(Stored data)

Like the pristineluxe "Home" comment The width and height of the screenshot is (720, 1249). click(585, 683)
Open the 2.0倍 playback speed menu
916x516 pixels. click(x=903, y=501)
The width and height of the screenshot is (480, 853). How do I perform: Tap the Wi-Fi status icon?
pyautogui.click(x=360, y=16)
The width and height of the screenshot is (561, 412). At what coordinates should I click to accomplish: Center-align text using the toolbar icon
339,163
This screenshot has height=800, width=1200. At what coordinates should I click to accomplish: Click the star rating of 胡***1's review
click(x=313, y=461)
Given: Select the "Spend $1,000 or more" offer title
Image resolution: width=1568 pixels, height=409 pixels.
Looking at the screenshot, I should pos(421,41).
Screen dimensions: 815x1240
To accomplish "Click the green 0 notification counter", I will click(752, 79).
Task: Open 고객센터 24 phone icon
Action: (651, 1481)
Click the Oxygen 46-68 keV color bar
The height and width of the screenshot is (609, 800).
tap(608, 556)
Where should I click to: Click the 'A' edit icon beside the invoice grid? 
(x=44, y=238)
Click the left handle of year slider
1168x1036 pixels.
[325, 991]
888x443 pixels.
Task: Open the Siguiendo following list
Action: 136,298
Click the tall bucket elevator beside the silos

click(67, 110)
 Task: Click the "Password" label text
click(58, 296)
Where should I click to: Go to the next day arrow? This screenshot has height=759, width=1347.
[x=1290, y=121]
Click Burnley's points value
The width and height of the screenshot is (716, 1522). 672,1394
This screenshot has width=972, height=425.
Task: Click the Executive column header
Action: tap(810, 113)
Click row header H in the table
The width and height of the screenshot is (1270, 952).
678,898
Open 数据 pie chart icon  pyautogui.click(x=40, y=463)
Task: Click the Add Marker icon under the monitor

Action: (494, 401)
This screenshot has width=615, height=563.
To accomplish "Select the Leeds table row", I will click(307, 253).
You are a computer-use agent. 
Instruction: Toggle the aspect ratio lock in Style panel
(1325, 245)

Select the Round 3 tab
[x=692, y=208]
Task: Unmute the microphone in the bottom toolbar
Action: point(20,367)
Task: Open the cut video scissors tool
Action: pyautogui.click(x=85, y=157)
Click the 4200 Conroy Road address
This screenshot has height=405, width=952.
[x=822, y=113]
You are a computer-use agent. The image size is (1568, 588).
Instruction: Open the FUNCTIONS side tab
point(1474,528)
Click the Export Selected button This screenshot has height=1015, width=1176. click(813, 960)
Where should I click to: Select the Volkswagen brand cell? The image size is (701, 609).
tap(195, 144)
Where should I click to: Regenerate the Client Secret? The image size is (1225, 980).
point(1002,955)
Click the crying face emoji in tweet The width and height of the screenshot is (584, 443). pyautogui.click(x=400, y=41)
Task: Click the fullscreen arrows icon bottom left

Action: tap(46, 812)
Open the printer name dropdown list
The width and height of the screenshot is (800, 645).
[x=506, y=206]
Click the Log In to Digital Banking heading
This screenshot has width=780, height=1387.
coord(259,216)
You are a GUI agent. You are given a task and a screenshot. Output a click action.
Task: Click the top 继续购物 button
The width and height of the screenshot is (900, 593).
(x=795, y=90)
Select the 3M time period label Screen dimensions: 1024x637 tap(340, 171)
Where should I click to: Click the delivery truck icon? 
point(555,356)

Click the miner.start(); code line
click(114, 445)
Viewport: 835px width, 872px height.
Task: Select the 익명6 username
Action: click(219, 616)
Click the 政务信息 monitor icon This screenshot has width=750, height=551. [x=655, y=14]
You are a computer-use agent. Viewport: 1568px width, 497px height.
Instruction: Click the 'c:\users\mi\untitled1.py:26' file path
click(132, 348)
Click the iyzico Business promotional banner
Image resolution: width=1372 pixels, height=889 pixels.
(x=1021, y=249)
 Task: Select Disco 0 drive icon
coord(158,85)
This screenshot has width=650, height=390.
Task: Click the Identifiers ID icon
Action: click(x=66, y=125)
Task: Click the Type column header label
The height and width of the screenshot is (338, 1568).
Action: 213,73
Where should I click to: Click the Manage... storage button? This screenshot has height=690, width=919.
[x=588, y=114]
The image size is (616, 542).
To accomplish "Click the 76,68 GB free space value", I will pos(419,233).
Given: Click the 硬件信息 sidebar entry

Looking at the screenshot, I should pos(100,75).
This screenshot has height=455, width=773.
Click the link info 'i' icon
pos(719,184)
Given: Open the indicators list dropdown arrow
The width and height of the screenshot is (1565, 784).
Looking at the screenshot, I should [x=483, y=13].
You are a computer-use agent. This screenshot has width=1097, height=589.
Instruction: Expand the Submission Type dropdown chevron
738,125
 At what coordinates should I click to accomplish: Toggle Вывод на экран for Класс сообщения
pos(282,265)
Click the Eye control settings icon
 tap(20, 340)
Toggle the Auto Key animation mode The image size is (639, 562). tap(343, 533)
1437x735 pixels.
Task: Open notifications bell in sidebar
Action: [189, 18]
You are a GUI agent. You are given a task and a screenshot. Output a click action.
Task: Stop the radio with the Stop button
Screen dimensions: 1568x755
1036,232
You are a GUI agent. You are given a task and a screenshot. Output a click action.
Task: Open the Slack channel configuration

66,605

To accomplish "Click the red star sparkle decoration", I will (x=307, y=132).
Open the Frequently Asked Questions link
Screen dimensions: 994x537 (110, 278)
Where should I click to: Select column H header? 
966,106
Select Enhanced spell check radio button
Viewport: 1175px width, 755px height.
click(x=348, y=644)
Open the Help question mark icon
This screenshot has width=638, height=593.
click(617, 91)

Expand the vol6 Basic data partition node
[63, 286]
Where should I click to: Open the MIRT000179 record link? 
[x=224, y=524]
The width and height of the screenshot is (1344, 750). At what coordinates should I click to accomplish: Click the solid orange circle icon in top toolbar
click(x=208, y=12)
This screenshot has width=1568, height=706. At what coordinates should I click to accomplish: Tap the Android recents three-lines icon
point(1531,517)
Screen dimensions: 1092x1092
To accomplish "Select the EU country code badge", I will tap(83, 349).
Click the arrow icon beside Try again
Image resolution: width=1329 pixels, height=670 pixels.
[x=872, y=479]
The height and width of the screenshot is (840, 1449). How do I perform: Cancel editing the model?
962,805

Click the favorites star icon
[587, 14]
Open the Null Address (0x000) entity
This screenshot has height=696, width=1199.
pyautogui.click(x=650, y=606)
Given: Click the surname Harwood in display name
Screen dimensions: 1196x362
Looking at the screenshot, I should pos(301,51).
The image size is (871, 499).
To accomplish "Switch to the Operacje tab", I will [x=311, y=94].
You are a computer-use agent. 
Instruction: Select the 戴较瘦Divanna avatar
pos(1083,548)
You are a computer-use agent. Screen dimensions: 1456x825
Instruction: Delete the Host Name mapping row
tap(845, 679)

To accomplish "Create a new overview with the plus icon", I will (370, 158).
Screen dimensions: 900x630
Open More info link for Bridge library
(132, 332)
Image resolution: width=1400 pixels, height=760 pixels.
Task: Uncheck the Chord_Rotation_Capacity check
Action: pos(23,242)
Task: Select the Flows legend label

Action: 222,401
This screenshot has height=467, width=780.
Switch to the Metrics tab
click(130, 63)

DIRECTIONS:
Search the entries above for "computer". Show every line that has it.

SOLUTION TO THE PROBLEM:
You are a computer-use agent. 
You are a computer-use agent. The image size is (1568, 588).
You are a computer-use agent. Viewport: 1568px width, 497px height.
You are a computer-use agent. This screenshot has width=1097, height=589.
You are a computer-use agent. 
You are a computer-use agent. Screen dimensions: 1456x825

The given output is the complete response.